Payday lenders are failing to live up to the "spirit or the letter" of codes they signed up to last year, ministers have said.
The comments come ahead of a summit, bringing together payday lenders, regulators, charities and ministers.
Consumer minister Jo Swinson, who hosts Monday's summit, said lenders must do "much more" to protect consumers.
Payday firms offer short-term loans at high interest rates but are accused of leading people into more debt.
The industry, worth £2bn, was referred to the Competition Commission by the Office of Fair Trading last Thursday.
The lenders say they are already changing their practices, but will be overseen by a new regulator, the Financial Conduct Authority, from next April.
In a statement before the meeting Ms Swinson said: "Evidence of significant widespread problems in the payday market is concerning. Earlier this year we and the regulators announced a strong action plan with immediate and longer term measures.
"Today we will be taking stock of progress and looking at what we do next to better protect consumers and address these problems.
'Get house in order'
"I have long had specific concerns about the advertising of payday loans and my department has commissioned research to look into the effect of payday lending advertising on consumer behaviour."
At the meeting, the OFT and Financial Conduct Authority will give updates on enforcement action and potential changes to regulations.
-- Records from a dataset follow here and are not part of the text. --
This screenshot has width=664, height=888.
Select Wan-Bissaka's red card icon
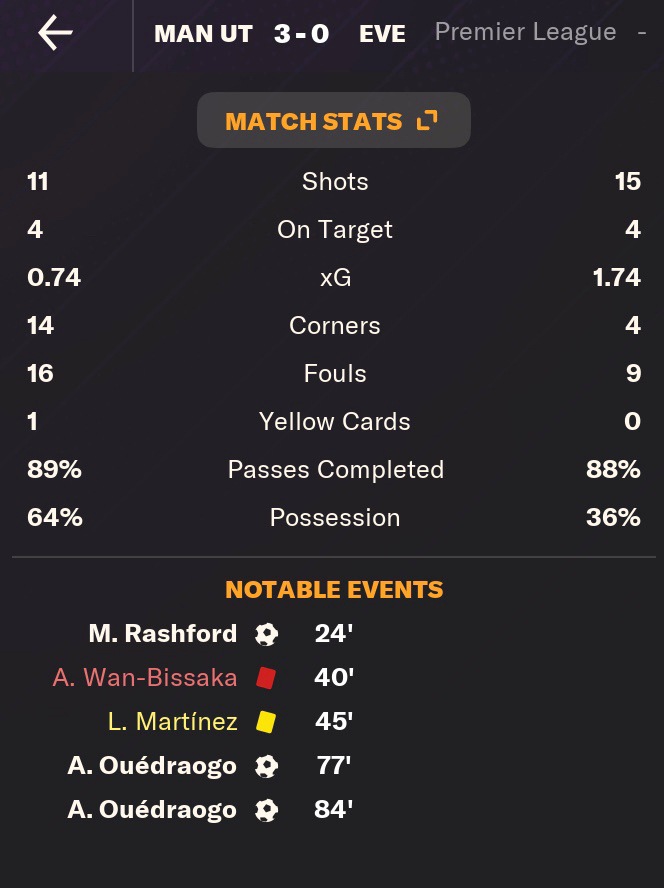point(266,678)
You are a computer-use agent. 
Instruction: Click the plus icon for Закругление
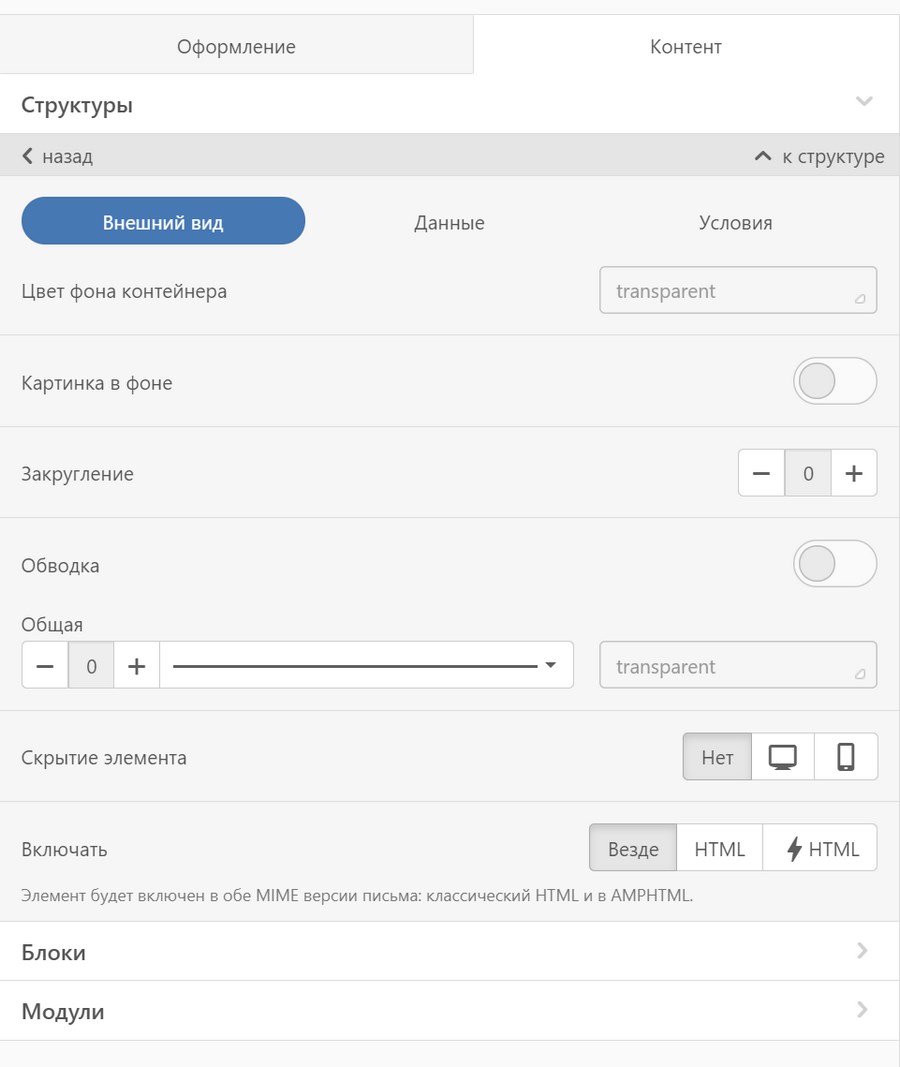coord(853,474)
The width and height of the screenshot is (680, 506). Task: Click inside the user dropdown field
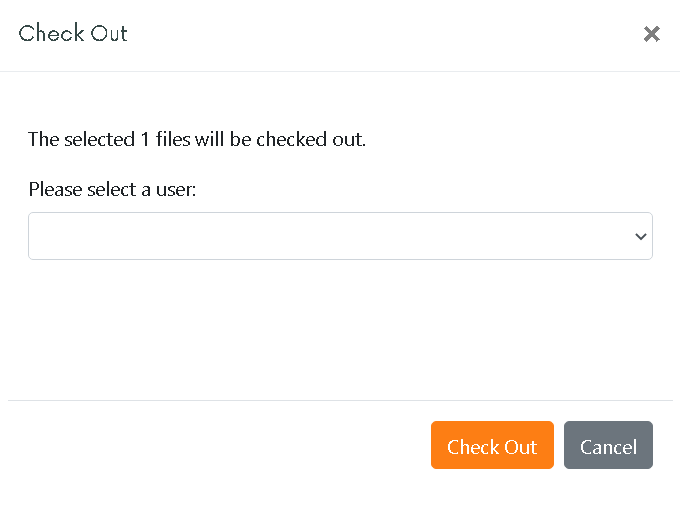coord(340,236)
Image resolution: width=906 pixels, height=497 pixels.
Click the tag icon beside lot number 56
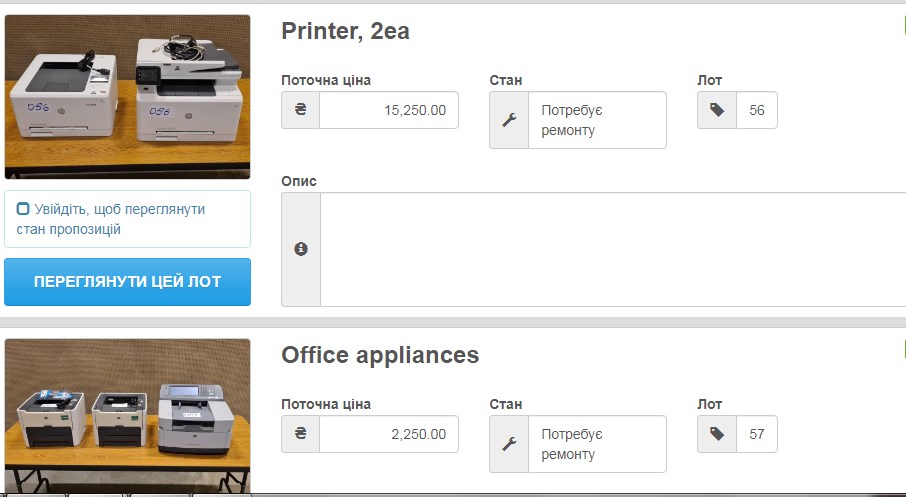717,110

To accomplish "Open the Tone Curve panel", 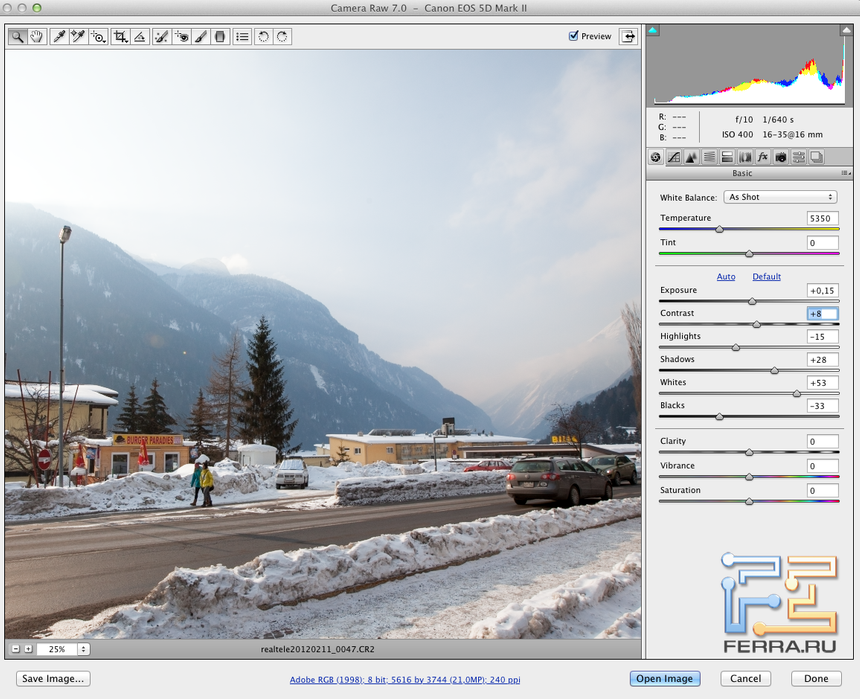I will (x=673, y=156).
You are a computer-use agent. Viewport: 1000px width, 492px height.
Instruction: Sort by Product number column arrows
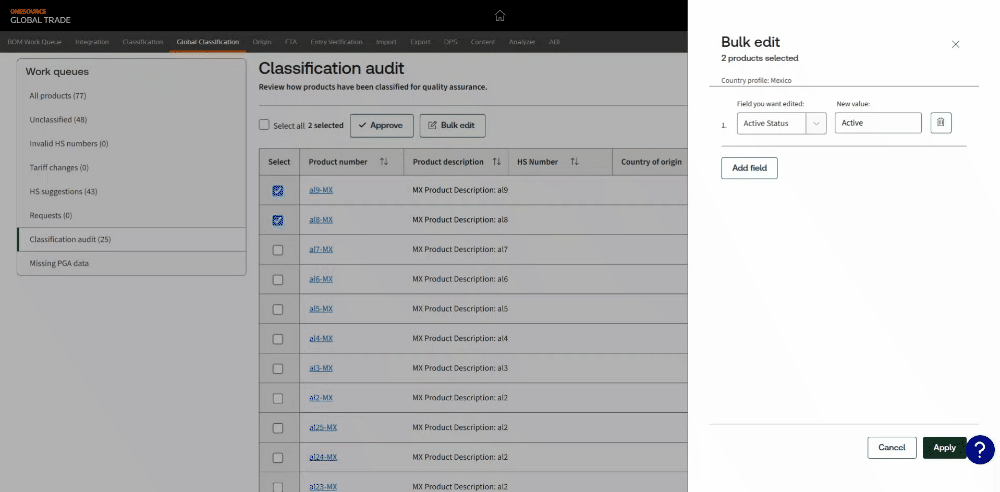(385, 162)
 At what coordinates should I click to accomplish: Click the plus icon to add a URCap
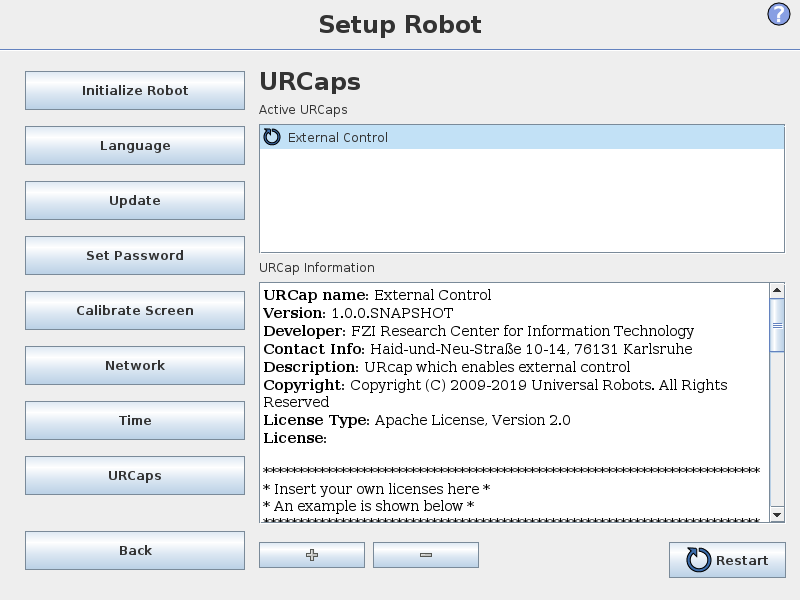[311, 554]
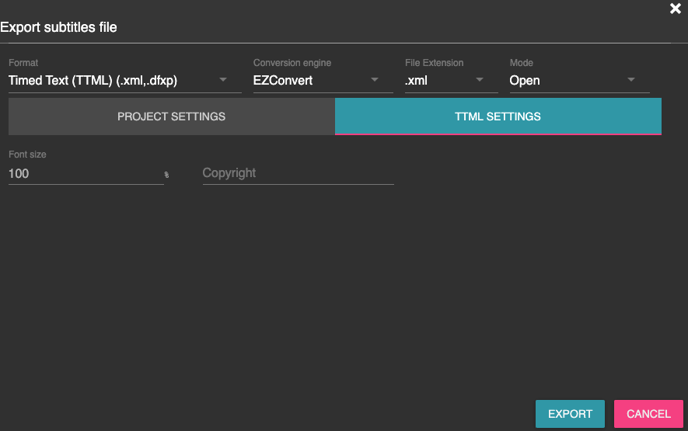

"But the industry needs to do so much more to get its house in order, particularly in terms of protecting vulnerable consumers in financial difficulty," Ms Swinson said.
"I am concerned that the lenders are not living to the spirit or the letter of the codes of practice that they signed up to last year," she added.
Last week, the OFT said it found that customers found it difficult to identify or compare the full cost of payday loans.
It added that there were barriers to switching between lenders when loans were rolled over.
The OFT said it was also concerned that competition was based on speed rather than cost.
During its investigation, the OFT found language used by lenders to bring in customers included the phrases: "Instant cash", "Loan guaranteed" and "No questions asked".
The OFT described the problems as "deep-rooted" and said some firms' business models appeared to be based around customers taking out loans which they were forced to roll over because they could not afford them.
This then left the customer trapped with that firm because they would struggle to switch to anyone else.
Lord Freud, minister for welfare reform, said: "The unscrupulous practices of some payday lenders can place vulnerable people at risk.
"I am concerned about some companies using Continuous Payment Authority to access borrowers' bank accounts inappropriately and excessively. I am determined that payday lenders should not be able to misuse this system to recoup funds from vital benefit payments that should be used for essential spending, such as utility bills and rent.
"We are working hard to end financial exclusion, which is often the reason people turn to payday lenders. We are investing £38m in credit unions to provide a good value alternative to help people save and access loans if they need them.
"I hope this summit will address some of the problems with the industry, so lenders can meet their obligations to their customers."
The body which represents payday lenders, the Consumer Finance Association, has said it welcomed well-designed regulation but was unhappy about the scrutiny that the industry had received.